Really, it all has to do with the price point. I think it’s crazy for someone like me to charge $15 for an album. Sure, I might be first in line to be the next Elvis Costello, but I’m not going to get there by charging the same amount of money for my CD as he does. I want you – hell, I need you – to pick up my CD and think, hey, $10 is kind of a bargain for a CD nowadays, and then drop it into your CD player and think, hey, this is really a bargain, because this guy is fabulous, and I’m going to tell all my friends. (Marketing genius, that’s what it’ll say on my tombstone.) So $10 is what I want to sell my album for, and that’s how much it’ll cost when you order it from Kunaki, and that’s how much it’ll cost when you buy it from me at one of my shows.
So why, you say, is it $15 on CDBaby? Well, here’s the math. Kunaki is a decent-quality, unbelievably cheap CD duplication house. They sent me 150 CDs for about $280, including shipping. (This is much less than CDBaby, or just about any other reproduction house, would charge me.) CDBaby takes $4 from each sale, plus they ask me to restock the CDs in very small quantities, such that it costs me $.75 for the mailer plus $2.50 for postage to send them each CD. So each CD costs me $1.80 to get from Kunaki, and then $3.25 to send it to CDBaby, and then CDBaby takes $4, so it’s, like, $9.50 for me to sell a single CD. And a good chunk of that is just shipping the damn thing around, especially after you pay CDBaby $3.63 to ship it to you. So you pay $13.63, and I get 50 cents.
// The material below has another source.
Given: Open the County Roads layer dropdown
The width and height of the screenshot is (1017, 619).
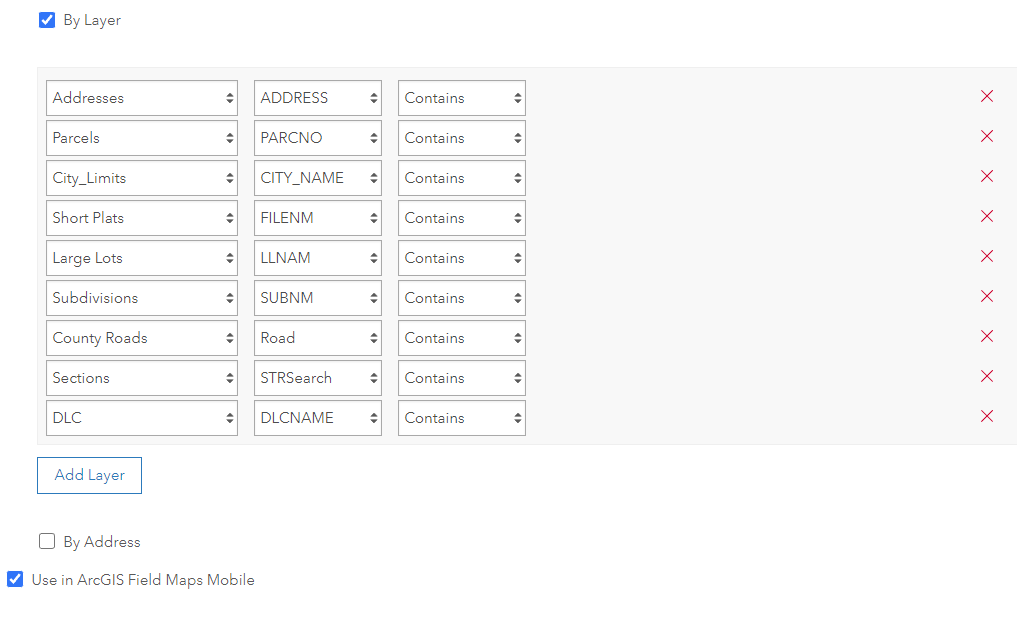Looking at the screenshot, I should 142,338.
Now, I’m not in this for the money, as the first track on “The Great Indoors” will tell you (yes, go buy it). But I’ll be damned if I’m going to go to all that trouble for less than a buck, no matter how fond I am of you lovely people. So let’s raise the price, to $15, and now you pay $18.63, and I get $5.50. But now I’m selling the CD for a lot more than I want to. The numbers would be more in my favor if I were selling gobs of CDs, but not a lot more, and I’m never going to sell gobs of CDs.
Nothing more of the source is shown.